Consider recent cases that have shocked the world. There was a transsexual euthanized after a sex change operation, because he didn’t want to be a monster. Belgian twins were euthanized, not because they were suffering or dying, but because they were going blind. And at least two women suffering from mental illness – anorexia and depression – have been killed as well. These are just the stories that have made international news.
So it shouldn’t be surprising that the Belgian Senate is going to be voting on a bill next week that will allow the euthanasia of children, where it is expected to pass. The bill is needed, lawmakers claim, because children are already being euthanized anyway. As Alex Schadenberg, president of the Euthanasia Prevention Coalition noted:
The number of euthanasia deaths in Belgium is skyrocketing with an increase of 25% in 2012. Recent studies indicate that up to 47% of all assisted deaths are not being reported, 32% of all assisted deaths are being done without request and nurses are killing their patients, even though the law restricts euthanasia to doctors.

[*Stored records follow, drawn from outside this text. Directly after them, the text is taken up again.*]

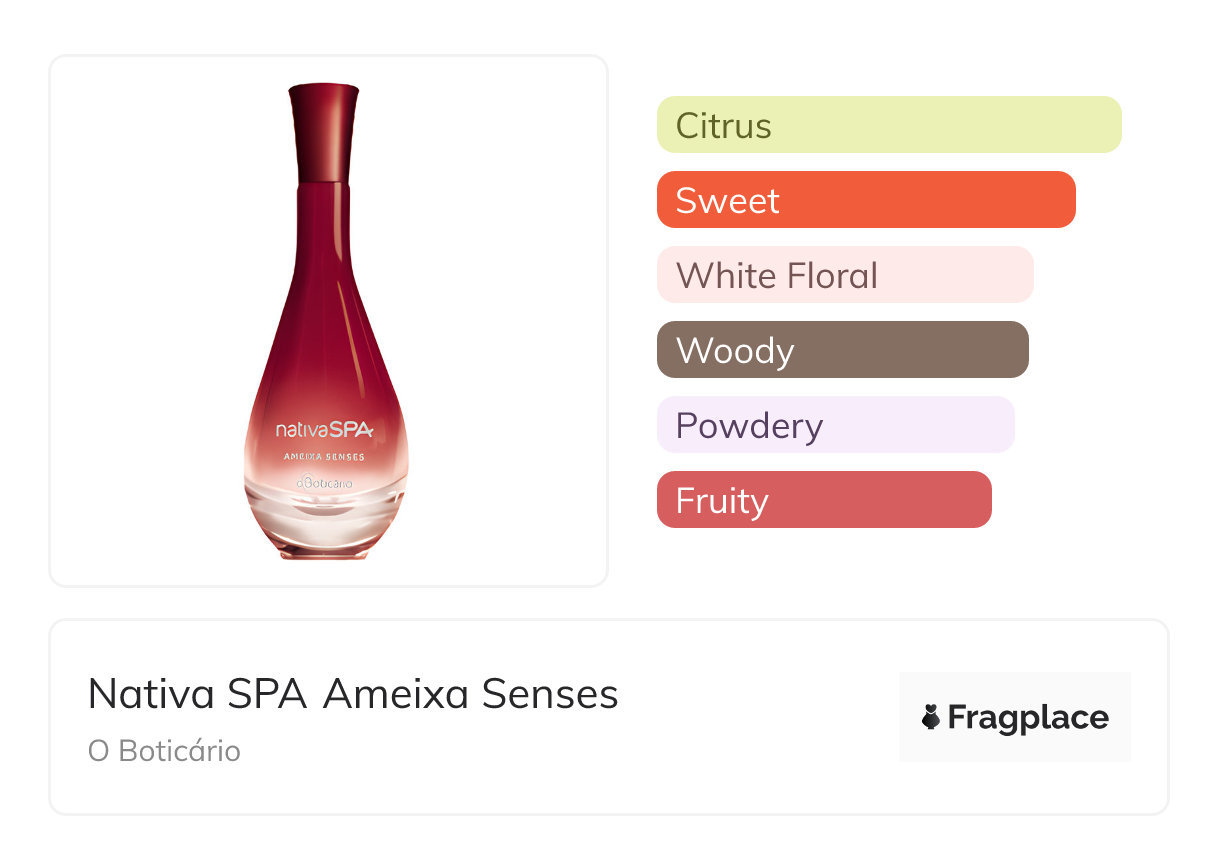Image resolution: width=1218 pixels, height=864 pixels.
Task: Pick the lavender Powdery accord bar
Action: pos(835,425)
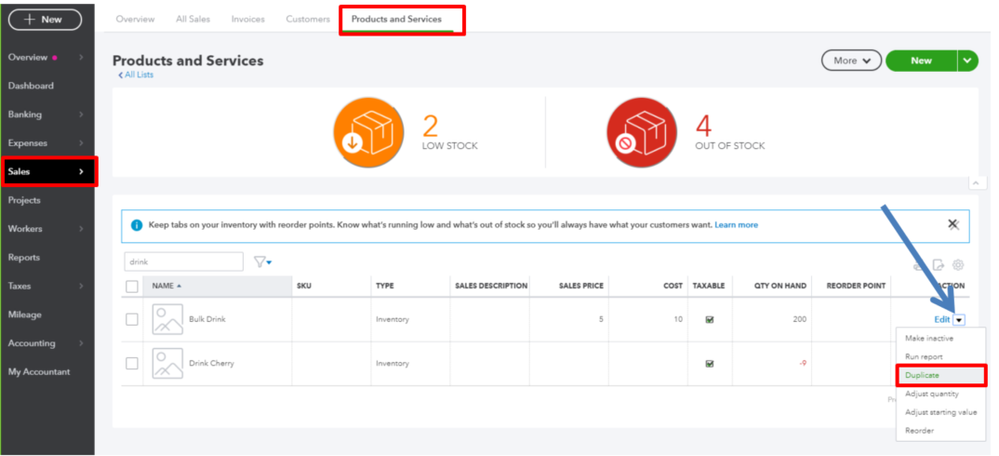The width and height of the screenshot is (999, 456).
Task: Click the search field containing 'drink'
Action: [184, 262]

Some Belgian experts are supporting the extension of euthanasia to children with disabilities because they say that it is being done already. The same medical experts suggest that the extension of euthanasia will result in an increase of 10 to 100 euthanasia deaths each year.
So why not let minors decide they want to kill themselves? It’s not like teenagers are incapable of making rational decisions that have long-term consequences or anything. (Oh, wait.) Doctors could also decide that a child’s life is grave or hopeless, and therefore, that child should just go ahead and be killed. And the terms “grave” and “hopeless” aren’t subjective at all. Whether parents agree or disagree, Belgium will be allowing doctors to legally kill their patients, merely because they find the child’s life to be, say, “hopeless.”
While there doesn’t seem to be anything to keep the euthanasia train from jumping the rails in Belgium, this horror can at least serve as a warning to the rest of us.